Thursday, March 28, 2013

Reader's Diary #971- Gaston Leroux, translated by David Coward: The Phantom of the Opera


Perhaps it was the mention of Sherlock Holmes in the intro, but I found myself comparing Gaston Leroux's The Phantom of the Opera to Arthur Conan Doyle's The Hound of the Baskervilles. Then again, I just read the latter back in February, so it was fresh in my head.

Not being at all familiar with the story beyond the title, I didn't know what to expect with The Phantom of the Opera. I had assumed a love story with a supernatural twist. That it was a bit of a mystery came as a pleasant surprise. Leroux toyed with the idea of the phantom being supernatural, somewhat teasing superstition with the promise of more logical causes and it reminded me of the monstrous hound in Doyle's work. The mystery wasn't so much about whether or not the legends were true, but how it was pulled off. But whereas Doyle's tale was told following Watson's discoveries, Leroux's story is told from a variety of perspectives, none really dominating the other, and I found myself like a greyhound chasing a rabbit around a track. Not that I was frustrated by the experience, I quite enjoy it when writers take such playful approaches with their readers. Leroux clearly had all the information I needed, but dished it out slowly and at his whim. That the story first came to life as a serial is not surprising. I would have subscribed to Le Galois, eagerly awaiting the next installment.

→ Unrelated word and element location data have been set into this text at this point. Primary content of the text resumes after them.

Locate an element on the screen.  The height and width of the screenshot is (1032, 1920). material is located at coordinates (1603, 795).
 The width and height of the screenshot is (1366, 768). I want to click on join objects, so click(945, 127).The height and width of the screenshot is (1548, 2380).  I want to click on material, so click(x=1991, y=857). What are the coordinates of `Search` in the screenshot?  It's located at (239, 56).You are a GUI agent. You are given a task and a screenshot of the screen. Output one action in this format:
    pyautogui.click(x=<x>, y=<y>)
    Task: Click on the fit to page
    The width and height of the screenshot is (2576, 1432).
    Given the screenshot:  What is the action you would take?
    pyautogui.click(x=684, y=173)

 I quite enjoyed the story, though for the first half of the book I felt a little offended that this would be another "damsel in distress" story. Christine DaaĆ©, the damsel, comes across as so gullible that I could hardly see what Raoul saw in her. She's a superstitious twit, I thought, let the Phantom have her. But later on, Leroux gives her a bit more of a backbone, and a back story. We see that she's not so much stupid as she is emotionally distraught. I'm far more forgiving of that. The smartest person in the world— man or woman— is entitled to a mistake now and then, especially when it's the result of emotional trauma.

I was incredibly fortunate to finish the book on the plane on the way to New York*, where I took in the musical that very same night. It was wonderful to compare the two, with the book so fresh in my mind. I enjoyed the musical, quite a bit. Perhaps more than Debbie. We both agreed that the music was great, but she was put off a bit by the fact that all the dialogue was sung. In the other shows that we took in (Spider-Man: Turn Off the Dark, Bunnicula, and Wicked), this was not the case. I thought it was actually easier to suspend my belief with The Phantom. Everyone singing all the time seemed somehow less weird than people just suddenly breaking into song. As for differences from the book, the chronology was changed somewhat and some characters were amalgamated into one, but significant events were still there and the love triangle was in tact. One thing the stage production fell short on for me, however, was the magic. I loved reading about Erik's, the Phantom's disembodied voice, the elaborate tunnels and traps he'd devised, and so on. Reading the book, I felt like an 8 year old boy again, fascinated by secret passageways and booby-traps, and while some of that was hinted at in the stage production the phantom's trickery felt rushed through (despite the fact that the running time is 2 and a half hours). Still, I enjoyed it a great deal. I can see why it's the longest running show in Broadway history.